As tradition says again and again in different words, the same message:  “the commandments were given only to refine God’s creatures…”(Midrash Tanchuma). They change us, they cause us to think about what we are doing and not to act out of immediate self interest, they shape our behaviour and ultimately they may help us to bring holiness into our world. 

 

 

Yitro

The sidra that contains the Asseret HaDibrot, the Ten Commandments, is named for a non Jew, a pagan priest, a man who is grandfather to Moses’ sons and who teaches Moses about the importance of Justice not being delayed. He is also the man who recognises that the God of the Hebrews is the most powerful of all gods. And yet this man walks away just before the moment when the collective People of Israel is formed by the creation of its covenant with God. He, whose name means ‘abundance’ or ‘plenty’ seems to walk out of history and yet we remember him and all he did for Moses, we honour his name in the very sidra where God meets and forms the unbreakable covenant bond with the Jewish people.  Without Yitro, his care and protection, his teaching of religious rituals, Moses may never have come to understand what he saw at the burning bush, and Israel may never have understood what happened at Sinai, and yet Yitro himself did not seem to need this relationship – as a priest himself he clearly had his own connection with God.

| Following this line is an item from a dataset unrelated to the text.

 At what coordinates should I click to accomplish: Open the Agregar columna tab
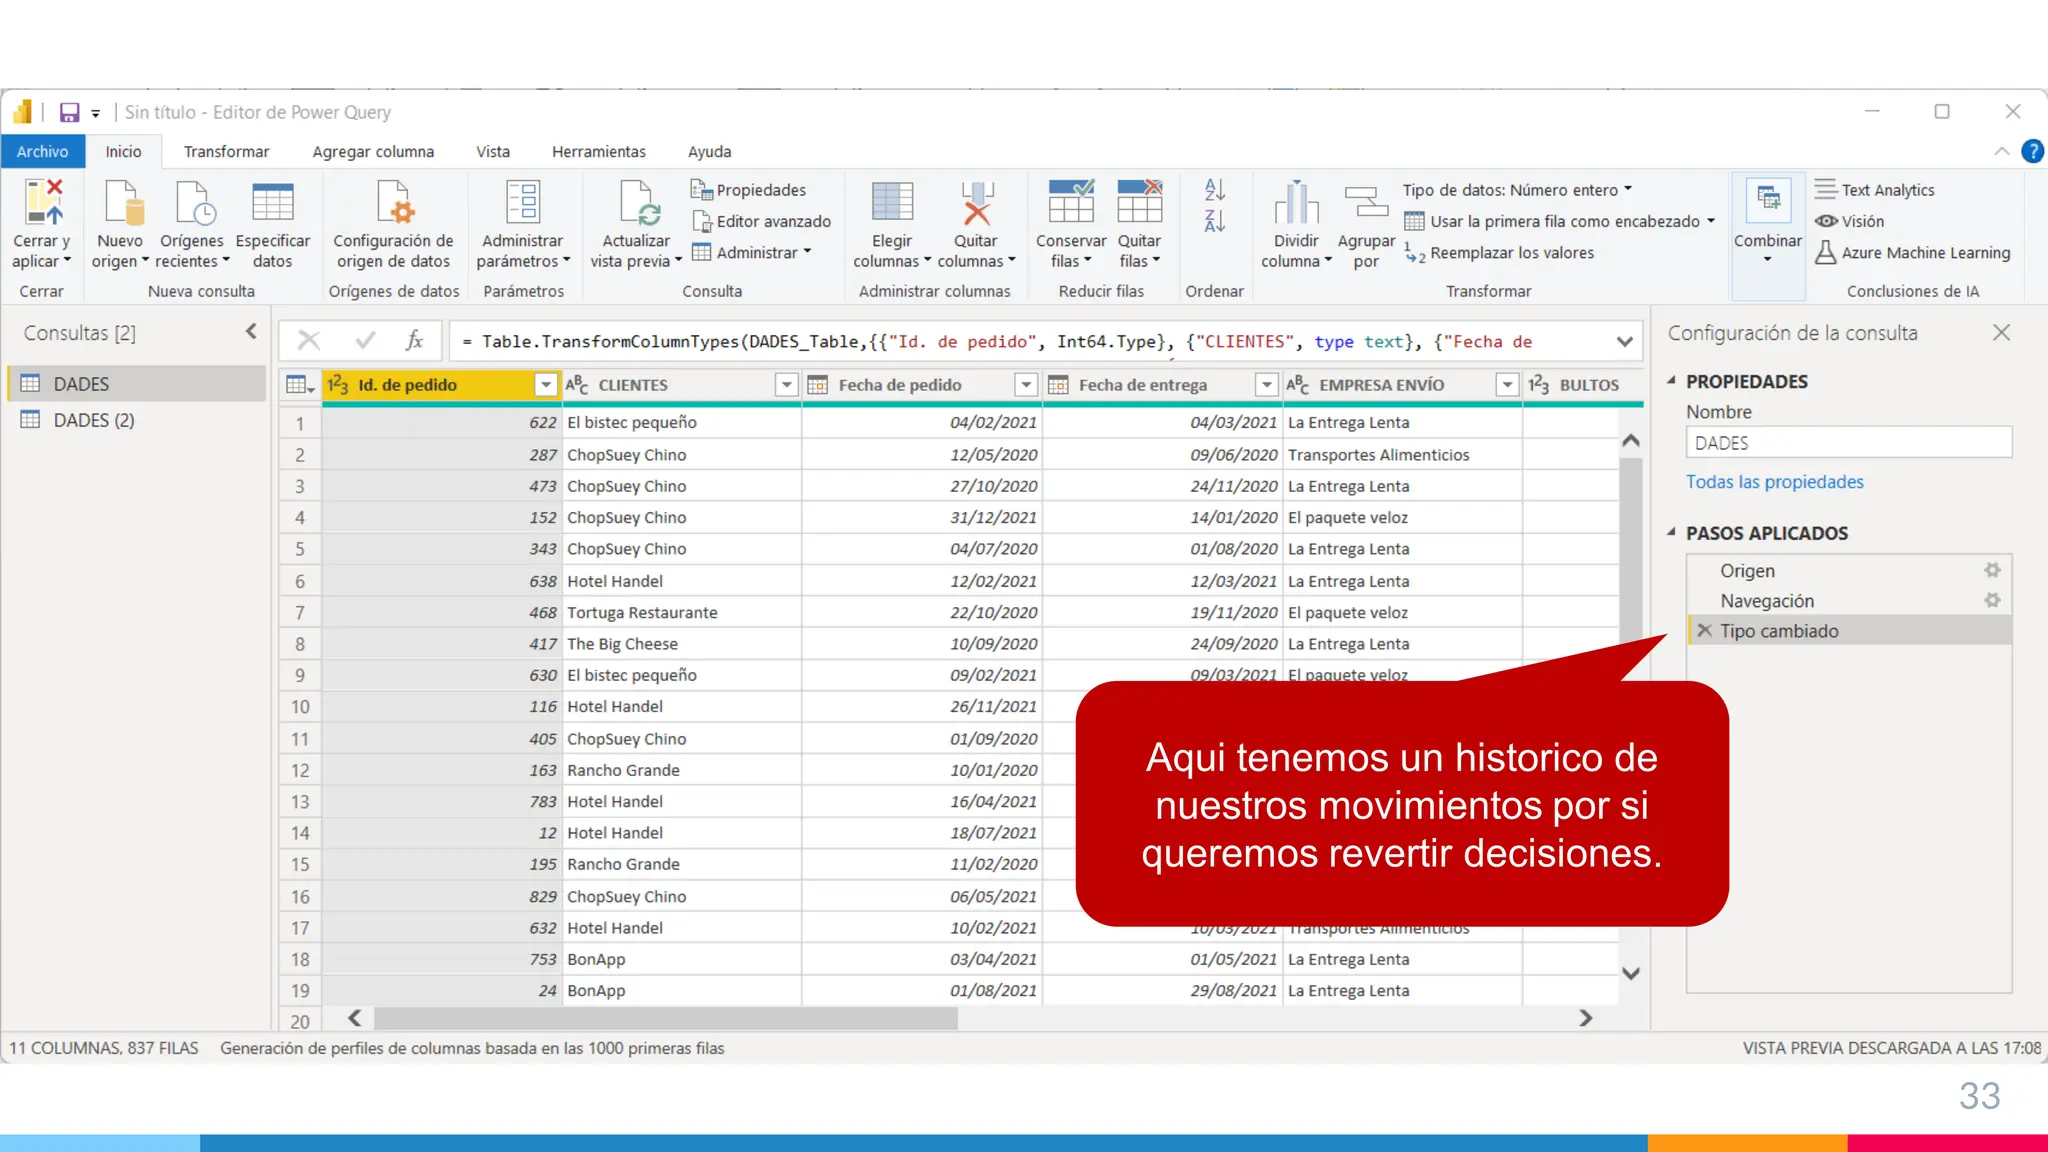pyautogui.click(x=372, y=152)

When God does speak to Israel, we immediately face a curiosity in the text, for the word God begins with is strange – The introduction of God to the people is with the word:  “I am”  but using a rare four letter root “Anochi” instead of the more usual word “Ani”. The Talmud has a beautiful explanation for why God is using such a strange word to introduce God to the people:- Rabbi Yochanan explains that this word must be an acronym  for Ana Nafshi Ketovit Yehovit  – which means “I wrote My very soul and gave it to you” or “I am giving you My soul in writing” (Shabbat 105a).

The Ten Commandments are neither ten, nor are they commandments. They are, as the Hebrew nomenclature makes clear to us, statements. Some of them could be understood to be commandments, and indeed the famous biblical commentator Rashi sees them as the basic categories for the 613 commandments traditionally said to be in Torah, but to see them only as demands on us would be to miss out on the richness of the event.

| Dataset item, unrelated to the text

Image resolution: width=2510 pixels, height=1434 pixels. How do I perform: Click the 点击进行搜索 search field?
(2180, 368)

Traditional commentators wrestle with the notion of commandments, and what it means for our ongoing understanding of God. Some say that the word “Anochi” might be said to be a commandment (Know that I am God), but equally others claim that it couldn’t yet be a commandment, as to be commanded one must first believe in (or at least acknowledge) a commander, and the speaking of the word Anochi therefore can only be the first moment of such understanding, and therefore the prerequisite to the mitzvot. Only if one believes in the existence of God can the further teachings of God have meaning.

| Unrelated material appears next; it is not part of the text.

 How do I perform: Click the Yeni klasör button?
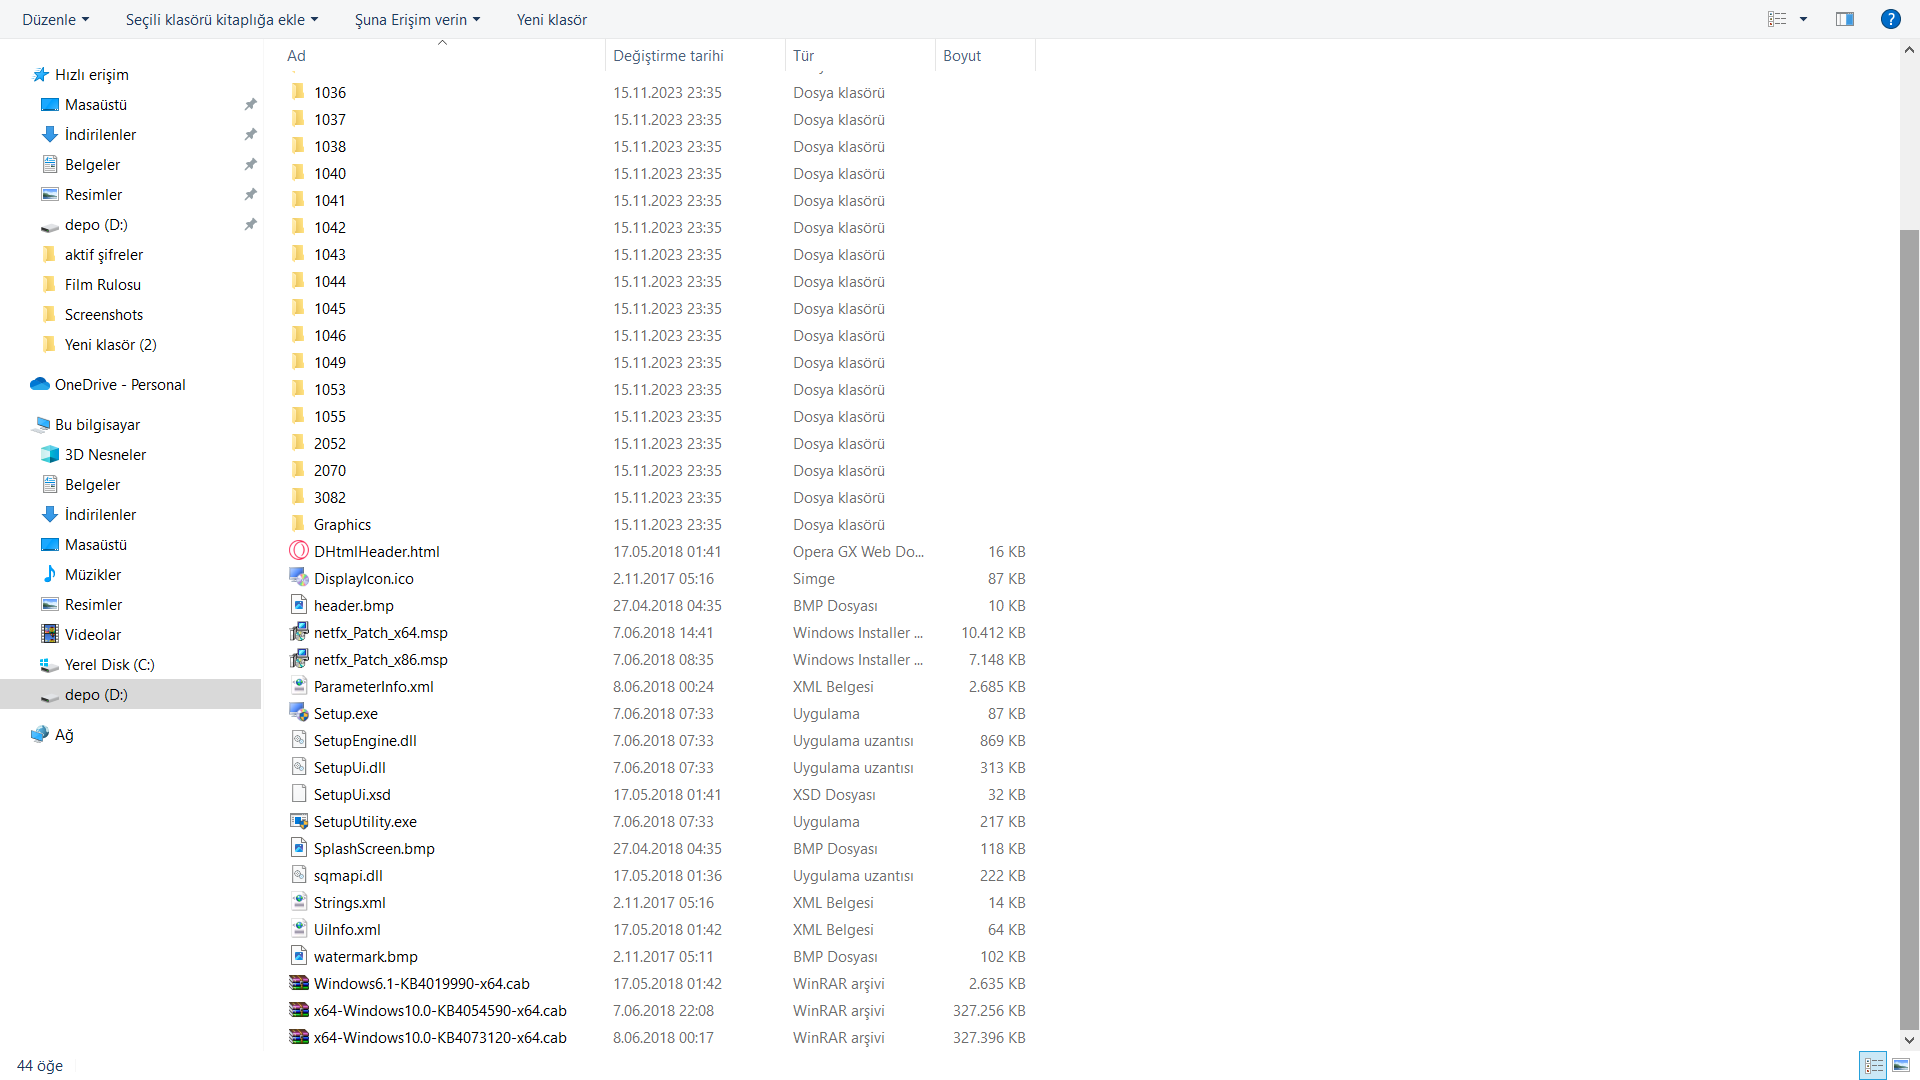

So ‘Anochi’ is really a portal into relationship with God, it is the liminal moment when we understand that God exists. This cannot be commanded, it must be experienced in some way by the soul who chooses to do so. A colleague told me recently that during her rabbinic training she confided to one of her teachers that she was finding herself unexpectedly moved, gripped by she knew not what. The response “If you show an interest you will be taken seriously” was, she said, the most frightening thing she ever heard, and one that has stayed with her to this day. She had entered the portal of “Anochi”, had understood that when studying Torah she encounters God’s soul in writing.

There is so much more to mitzvot than “the ten commandments”, so much more to how we are in the world than “good behaviour” or kindness or charity to others. Once you search for “Anochi” seriously, you will be taken seriously and you will see the world through different lenses and over a different timeframe.  My guess is that Yitro had already done this in his own way, he did not need Sinai, he was already in his own particular relationship with God, his life was yeter, more than enough, filled with its own meaning and understanding.  But he opened the portal for us to find our way, our Jewish way.  For each of us must find God, and make our relationship with God, in our own way, and each must understand that “Anochi” has many ways of relationship just as there are many different peoples of the world.